Ponad połowa Polaków nie chce, żeby pojazd po szkodzie całkowitej wracał ponownie do obiegu

BigB00

Posiadacz elektryka
Jak pokazuje badanie, wykonane przez UCE RESEARCH dla HELPER CPP, 53,9 proc. Polaków uważa, że pojazd, który według towarzystwa ubezpieczeniowego uległ tzw. szkodzie całkowitej, nie powinien mieć możliwości dalszej naprawy i eksploatacji w ruchu drogowym.
Okazuje się, że 31,2 proc.rodaków twierdzi odwrotnie, a 15 proc. nie ma wyrobionego zdania. Warto dodać, że najwięcej przeciwników ww. rozwiązania jest wśród osób w wieku 56-80 lat. W tej grupie dominują też Polacy z wykształceniem zasadniczym zawodowym. Są to głównie mieszkańcy miast liczących 200-499 tys. ludności.
Według blisko 80 proc. badanych, jeśli już takie auto ma być ponownie w ruchu, to obligatoryjnie musi zawierać właściwy wpis w dowodzie rejestracyjnym.
 

krist

Posiadacz elektryka
ludzie może i dobrze chcą, ale chyba się nie orientują co kwalifikuje pojazd jako szkoda całkowita. To kwestia opłacalności naprawy, a nie bezpieczeństwa czy techniki
 

BigB00

Posiadacz elektryka
ludzie może i dobrze chcą, ale chyba się nie orientują co kwalifikuje pojazd jako szkoda całkowita. To kwestia opłacalności naprawy, a nie bezpieczeństwa czy techniki
Może i tak, ale w artykule jest napisane:

Badanie zostało przeprowadzone metodą CAWI w dniach 09-11.04.2021 r. Analizą objęto próbę 1050 osób, odpowiadającą strukturze Polaków powyżej 18. roku życia pod względem kluczowych cech społeczno-demograficznych.

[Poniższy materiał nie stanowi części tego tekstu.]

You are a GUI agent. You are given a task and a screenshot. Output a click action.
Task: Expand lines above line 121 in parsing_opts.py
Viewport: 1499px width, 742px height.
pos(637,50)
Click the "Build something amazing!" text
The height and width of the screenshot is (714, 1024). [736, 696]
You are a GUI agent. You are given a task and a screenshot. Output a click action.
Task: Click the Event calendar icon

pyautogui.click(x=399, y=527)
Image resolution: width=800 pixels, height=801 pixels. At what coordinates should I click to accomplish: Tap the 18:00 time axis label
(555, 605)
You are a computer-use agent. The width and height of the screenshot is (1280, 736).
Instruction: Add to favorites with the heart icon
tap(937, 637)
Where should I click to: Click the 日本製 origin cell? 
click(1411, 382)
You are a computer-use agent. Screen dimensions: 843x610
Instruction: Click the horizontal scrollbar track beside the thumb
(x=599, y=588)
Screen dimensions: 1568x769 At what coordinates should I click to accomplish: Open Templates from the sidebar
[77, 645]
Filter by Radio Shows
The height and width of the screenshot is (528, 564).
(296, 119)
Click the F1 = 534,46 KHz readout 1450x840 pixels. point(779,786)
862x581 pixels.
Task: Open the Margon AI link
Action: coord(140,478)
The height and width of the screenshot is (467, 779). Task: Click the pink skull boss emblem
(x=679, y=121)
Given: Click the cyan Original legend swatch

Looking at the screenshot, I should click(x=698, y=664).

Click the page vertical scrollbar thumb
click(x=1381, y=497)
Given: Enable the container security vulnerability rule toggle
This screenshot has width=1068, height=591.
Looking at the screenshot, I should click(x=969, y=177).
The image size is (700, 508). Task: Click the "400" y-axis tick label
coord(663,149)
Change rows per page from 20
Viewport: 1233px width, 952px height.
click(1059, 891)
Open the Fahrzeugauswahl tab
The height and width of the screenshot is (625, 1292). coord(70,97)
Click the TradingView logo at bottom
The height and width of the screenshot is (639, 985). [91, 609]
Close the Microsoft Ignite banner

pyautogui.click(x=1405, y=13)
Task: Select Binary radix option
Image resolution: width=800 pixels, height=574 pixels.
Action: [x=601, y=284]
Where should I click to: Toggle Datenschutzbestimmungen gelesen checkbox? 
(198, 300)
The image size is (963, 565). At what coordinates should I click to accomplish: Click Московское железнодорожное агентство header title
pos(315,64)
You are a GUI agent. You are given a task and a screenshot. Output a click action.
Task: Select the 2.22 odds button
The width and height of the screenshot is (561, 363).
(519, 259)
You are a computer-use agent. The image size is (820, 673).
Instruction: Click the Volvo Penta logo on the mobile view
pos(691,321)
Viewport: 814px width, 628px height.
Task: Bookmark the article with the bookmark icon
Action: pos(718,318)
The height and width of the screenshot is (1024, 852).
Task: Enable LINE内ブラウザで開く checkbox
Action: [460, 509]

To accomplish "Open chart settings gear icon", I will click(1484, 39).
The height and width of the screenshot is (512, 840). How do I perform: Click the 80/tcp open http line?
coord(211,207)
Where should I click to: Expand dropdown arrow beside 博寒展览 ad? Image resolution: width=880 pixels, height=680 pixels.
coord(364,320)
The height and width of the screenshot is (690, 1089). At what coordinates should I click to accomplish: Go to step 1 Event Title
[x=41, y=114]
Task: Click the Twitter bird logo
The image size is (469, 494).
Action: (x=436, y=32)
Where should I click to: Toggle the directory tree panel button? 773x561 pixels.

Przed przystąpieniem do wypełniania ankiety respondenci otrzymali pełną definicję tzw. szkody całkowitej.
 

p0li

Pionier e-mobilności
ja miałem 2 razy samochód zakwalifikowany do szkody całkowitej
za pierwszym razem naprawa polegała na wyciągnięciu wgniecenia ręką, wymianie dwóch spinek i naprawie jednego uchwytu reflektora
za drugim razem w sumie nic nie musiałem naprawiać - tylko sierść wyciągnąć ze szpary błotnik-zderzak

po tych zdarzeniach samochód jeździ do dzisiaj (5 lat po pierwszym zdarzeniau) nabił 50tys km i przezedł 2x TÜV

a gdzie jest haczyk? samochód w momencie wypadku był art dla ubezpeczyciela 1400€ a pierwsza naprawa wykonana wg taryfikatora ubezpieczyciela kosztowałaby ok 7000€ więc - szkoda całkowita

więc nic nie jest czarno białe - trzeba dostrzegać odcienie szarości
 

Wojtas!

Zadomawiam się
Kwestia jest taka, że co jest szkodą całkowitą w np. Norwegii, dla nas może być drobną niedogodnością. Rynki na świecie są tak różne, że prawdziwa szkoda całkowita jest praktycznie nieosiągalna - przecież komu by się to opłacało naprawiać, gdyby rzeczywiście koszt naprawy przewyższał zysk?